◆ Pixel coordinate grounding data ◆

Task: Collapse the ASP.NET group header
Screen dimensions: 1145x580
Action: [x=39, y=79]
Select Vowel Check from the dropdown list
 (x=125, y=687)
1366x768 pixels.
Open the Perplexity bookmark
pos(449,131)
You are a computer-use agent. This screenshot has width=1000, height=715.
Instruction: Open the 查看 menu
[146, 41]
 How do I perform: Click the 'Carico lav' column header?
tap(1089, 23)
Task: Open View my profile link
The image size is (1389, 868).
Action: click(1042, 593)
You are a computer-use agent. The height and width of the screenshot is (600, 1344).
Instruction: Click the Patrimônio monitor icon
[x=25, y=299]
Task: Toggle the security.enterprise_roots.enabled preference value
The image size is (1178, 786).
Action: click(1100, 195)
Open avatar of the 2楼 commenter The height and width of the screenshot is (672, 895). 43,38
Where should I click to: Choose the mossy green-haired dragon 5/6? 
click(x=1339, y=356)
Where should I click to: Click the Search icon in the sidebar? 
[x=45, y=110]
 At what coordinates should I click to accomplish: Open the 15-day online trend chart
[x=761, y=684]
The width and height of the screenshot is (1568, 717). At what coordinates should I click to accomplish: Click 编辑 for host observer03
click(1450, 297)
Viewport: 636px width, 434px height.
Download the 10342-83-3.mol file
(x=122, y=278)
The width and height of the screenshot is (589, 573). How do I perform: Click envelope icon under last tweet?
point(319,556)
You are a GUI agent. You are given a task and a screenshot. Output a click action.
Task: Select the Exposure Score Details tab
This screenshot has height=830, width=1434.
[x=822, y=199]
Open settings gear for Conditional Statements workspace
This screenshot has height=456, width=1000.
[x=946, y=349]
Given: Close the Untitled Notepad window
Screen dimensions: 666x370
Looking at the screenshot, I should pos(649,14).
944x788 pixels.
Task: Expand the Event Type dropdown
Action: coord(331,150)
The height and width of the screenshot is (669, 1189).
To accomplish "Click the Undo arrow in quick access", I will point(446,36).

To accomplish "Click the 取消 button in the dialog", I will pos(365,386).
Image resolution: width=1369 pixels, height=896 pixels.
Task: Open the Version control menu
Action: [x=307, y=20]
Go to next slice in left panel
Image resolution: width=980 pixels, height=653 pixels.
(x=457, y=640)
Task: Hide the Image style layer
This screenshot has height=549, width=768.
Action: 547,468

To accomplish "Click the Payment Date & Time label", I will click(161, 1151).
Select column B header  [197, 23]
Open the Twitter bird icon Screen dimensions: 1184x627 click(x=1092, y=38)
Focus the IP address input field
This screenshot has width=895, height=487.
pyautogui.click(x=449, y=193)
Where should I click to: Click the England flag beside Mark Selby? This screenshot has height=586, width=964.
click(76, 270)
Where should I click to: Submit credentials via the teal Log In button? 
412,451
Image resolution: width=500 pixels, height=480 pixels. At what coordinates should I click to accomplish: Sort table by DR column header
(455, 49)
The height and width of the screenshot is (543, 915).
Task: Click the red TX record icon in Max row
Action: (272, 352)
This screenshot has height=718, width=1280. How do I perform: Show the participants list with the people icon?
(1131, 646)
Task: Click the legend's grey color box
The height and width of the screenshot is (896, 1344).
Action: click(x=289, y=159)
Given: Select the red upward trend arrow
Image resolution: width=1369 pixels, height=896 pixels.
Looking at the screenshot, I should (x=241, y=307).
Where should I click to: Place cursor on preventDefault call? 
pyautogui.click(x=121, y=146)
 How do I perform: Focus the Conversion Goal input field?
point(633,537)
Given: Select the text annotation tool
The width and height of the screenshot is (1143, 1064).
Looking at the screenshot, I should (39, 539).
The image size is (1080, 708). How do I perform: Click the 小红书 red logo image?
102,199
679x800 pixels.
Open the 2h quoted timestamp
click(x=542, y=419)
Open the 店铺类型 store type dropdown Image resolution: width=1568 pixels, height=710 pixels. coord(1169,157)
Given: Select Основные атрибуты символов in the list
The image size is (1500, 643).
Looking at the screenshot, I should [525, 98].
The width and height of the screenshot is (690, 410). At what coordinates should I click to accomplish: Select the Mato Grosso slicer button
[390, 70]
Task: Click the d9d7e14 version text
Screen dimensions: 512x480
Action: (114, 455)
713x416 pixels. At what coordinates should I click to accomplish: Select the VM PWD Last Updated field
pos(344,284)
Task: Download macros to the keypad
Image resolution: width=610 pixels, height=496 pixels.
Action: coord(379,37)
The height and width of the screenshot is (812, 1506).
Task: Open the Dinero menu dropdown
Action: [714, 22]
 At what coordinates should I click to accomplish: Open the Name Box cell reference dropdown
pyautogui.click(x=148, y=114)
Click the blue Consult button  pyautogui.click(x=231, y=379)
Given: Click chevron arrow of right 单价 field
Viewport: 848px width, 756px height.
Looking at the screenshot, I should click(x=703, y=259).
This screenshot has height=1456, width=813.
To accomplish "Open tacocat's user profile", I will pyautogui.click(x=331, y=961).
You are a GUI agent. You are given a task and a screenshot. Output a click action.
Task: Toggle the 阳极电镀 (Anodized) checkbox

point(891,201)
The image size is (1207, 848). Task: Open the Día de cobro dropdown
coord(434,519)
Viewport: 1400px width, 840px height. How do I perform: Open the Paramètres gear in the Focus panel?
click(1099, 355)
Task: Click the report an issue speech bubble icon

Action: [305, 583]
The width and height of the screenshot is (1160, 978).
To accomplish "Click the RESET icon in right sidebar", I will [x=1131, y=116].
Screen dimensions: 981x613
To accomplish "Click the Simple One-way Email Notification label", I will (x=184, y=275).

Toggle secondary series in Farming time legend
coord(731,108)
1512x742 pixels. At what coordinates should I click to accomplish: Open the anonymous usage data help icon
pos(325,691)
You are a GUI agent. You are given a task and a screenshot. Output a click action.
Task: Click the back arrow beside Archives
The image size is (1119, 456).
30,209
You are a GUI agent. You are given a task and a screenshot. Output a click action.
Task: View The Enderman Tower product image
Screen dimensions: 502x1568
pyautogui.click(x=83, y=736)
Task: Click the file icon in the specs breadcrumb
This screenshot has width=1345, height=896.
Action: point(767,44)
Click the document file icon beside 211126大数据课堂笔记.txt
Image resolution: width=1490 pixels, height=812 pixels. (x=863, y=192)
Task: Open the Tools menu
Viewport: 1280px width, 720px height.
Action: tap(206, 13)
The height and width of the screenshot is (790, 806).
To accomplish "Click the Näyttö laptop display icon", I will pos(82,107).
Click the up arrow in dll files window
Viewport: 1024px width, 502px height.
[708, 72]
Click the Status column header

◆ Work to be completed ◆
Transcribe every record above word for word.

◆ Output for this task ◆
Task: Collapse the ASP.NET group header
Screen dimensions: 1145x580
Action: [x=39, y=79]
Select Vowel Check from the dropdown list
 (x=125, y=687)
1366x768 pixels.
Open the Perplexity bookmark
pos(449,131)
You are a computer-use agent. This screenshot has width=1000, height=715.
Instruction: Open the 查看 menu
[146, 41]
 How do I perform: Click the 'Carico lav' column header?
tap(1089, 23)
Task: Open View my profile link
The image size is (1389, 868).
Action: click(1042, 593)
You are a computer-use agent. The height and width of the screenshot is (600, 1344).
Instruction: Click the Patrimônio monitor icon
[x=25, y=299]
Task: Toggle the security.enterprise_roots.enabled preference value
The image size is (1178, 786).
Action: click(1100, 195)
Open avatar of the 2楼 commenter The height and width of the screenshot is (672, 895). 43,38
Where should I click to: Choose the mossy green-haired dragon 5/6? 
click(x=1339, y=356)
Where should I click to: Click the Search icon in the sidebar? 
[x=45, y=110]
 At what coordinates should I click to accomplish: Open the 15-day online trend chart
[x=761, y=684]
The width and height of the screenshot is (1568, 717). At what coordinates should I click to accomplish: Click 编辑 for host observer03
click(1450, 297)
Viewport: 636px width, 434px height.
Download the 10342-83-3.mol file
(x=122, y=278)
The width and height of the screenshot is (589, 573). How do I perform: Click envelope icon under last tweet?
point(319,556)
You are a GUI agent. You are given a task and a screenshot. Output a click action.
Task: Select the Exposure Score Details tab
This screenshot has height=830, width=1434.
[x=822, y=199]
Open settings gear for Conditional Statements workspace
This screenshot has height=456, width=1000.
[x=946, y=349]
Given: Close the Untitled Notepad window
Screen dimensions: 666x370
Looking at the screenshot, I should pos(649,14).
944x788 pixels.
Task: Expand the Event Type dropdown
Action: coord(331,150)
The height and width of the screenshot is (669, 1189).
To accomplish "Click the Undo arrow in quick access", I will point(446,36).

To accomplish "Click the 取消 button in the dialog", I will pos(365,386).
Image resolution: width=1369 pixels, height=896 pixels.
Task: Open the Version control menu
Action: [x=307, y=20]
Go to next slice in left panel
Image resolution: width=980 pixels, height=653 pixels.
(x=457, y=640)
Task: Hide the Image style layer
This screenshot has height=549, width=768.
Action: 547,468

To accomplish "Click the Payment Date & Time label", I will click(161, 1151).
Select column B header  [197, 23]
Open the Twitter bird icon Screen dimensions: 1184x627 click(x=1092, y=38)
Focus the IP address input field
This screenshot has width=895, height=487.
pyautogui.click(x=449, y=193)
Where should I click to: Click the England flag beside Mark Selby? This screenshot has height=586, width=964.
click(76, 270)
Where should I click to: Submit credentials via the teal Log In button? 
412,451
Image resolution: width=500 pixels, height=480 pixels. At what coordinates should I click to accomplish: Sort table by DR column header
(455, 49)
The height and width of the screenshot is (543, 915).
Task: Click the red TX record icon in Max row
Action: (272, 352)
This screenshot has height=718, width=1280. How do I perform: Show the participants list with the people icon?
(1131, 646)
Task: Click the legend's grey color box
The height and width of the screenshot is (896, 1344).
Action: click(x=289, y=159)
Given: Select the red upward trend arrow
Image resolution: width=1369 pixels, height=896 pixels.
Looking at the screenshot, I should (x=241, y=307).
Where should I click to: Place cursor on preventDefault call? 
pyautogui.click(x=121, y=146)
 How do I perform: Focus the Conversion Goal input field?
point(633,537)
Given: Select the text annotation tool
The width and height of the screenshot is (1143, 1064).
Looking at the screenshot, I should (39, 539).
The image size is (1080, 708). How do I perform: Click the 小红书 red logo image?
102,199
679x800 pixels.
Open the 2h quoted timestamp
click(x=542, y=419)
Open the 店铺类型 store type dropdown Image resolution: width=1568 pixels, height=710 pixels. coord(1169,157)
Given: Select Основные атрибуты символов in the list
The image size is (1500, 643).
Looking at the screenshot, I should [525, 98].
The width and height of the screenshot is (690, 410). At what coordinates should I click to accomplish: Select the Mato Grosso slicer button
[390, 70]
Task: Click the d9d7e14 version text
Screen dimensions: 512x480
Action: (114, 455)
713x416 pixels. At what coordinates should I click to accomplish: Select the VM PWD Last Updated field
pos(344,284)
Task: Download macros to the keypad
Image resolution: width=610 pixels, height=496 pixels.
Action: coord(379,37)
The height and width of the screenshot is (812, 1506).
Task: Open the Dinero menu dropdown
Action: [714, 22]
 At what coordinates should I click to accomplish: Open the Name Box cell reference dropdown
pyautogui.click(x=148, y=114)
Click the blue Consult button  pyautogui.click(x=231, y=379)
Given: Click chevron arrow of right 单价 field
Viewport: 848px width, 756px height.
Looking at the screenshot, I should click(x=703, y=259).
This screenshot has height=1456, width=813.
To accomplish "Open tacocat's user profile", I will pyautogui.click(x=331, y=961).
You are a GUI agent. You are given a task and a screenshot. Output a click action.
Task: Toggle the 阳极电镀 (Anodized) checkbox

point(891,201)
The image size is (1207, 848). Task: Open the Día de cobro dropdown
coord(434,519)
Viewport: 1400px width, 840px height. How do I perform: Open the Paramètres gear in the Focus panel?
click(1099, 355)
Task: Click the report an issue speech bubble icon

Action: [305, 583]
The width and height of the screenshot is (1160, 978).
To accomplish "Click the RESET icon in right sidebar", I will [x=1131, y=116].
Screen dimensions: 981x613
To accomplish "Click the Simple One-way Email Notification label", I will (x=184, y=275).

Toggle secondary series in Farming time legend
coord(731,108)
1512x742 pixels. At what coordinates should I click to accomplish: Open the anonymous usage data help icon
pos(325,691)
You are a GUI agent. You are given a task and a screenshot. Output a click action.
Task: Click the back arrow beside Archives
The image size is (1119, 456).
30,209
You are a GUI agent. You are given a task and a screenshot. Output a click action.
Task: View The Enderman Tower product image
Screen dimensions: 502x1568
pyautogui.click(x=83, y=736)
Task: Click the file icon in the specs breadcrumb
This screenshot has width=1345, height=896.
Action: point(767,44)
Click the document file icon beside 211126大数据课堂笔记.txt
Image resolution: width=1490 pixels, height=812 pixels. (x=863, y=192)
Task: Open the Tools menu
Viewport: 1280px width, 720px height.
Action: tap(206, 13)
The height and width of the screenshot is (790, 806).
To accomplish "Click the Näyttö laptop display icon", I will pos(82,107).
Click the up arrow in dll files window
Viewport: 1024px width, 502px height.
[708, 72]
Click the Status column header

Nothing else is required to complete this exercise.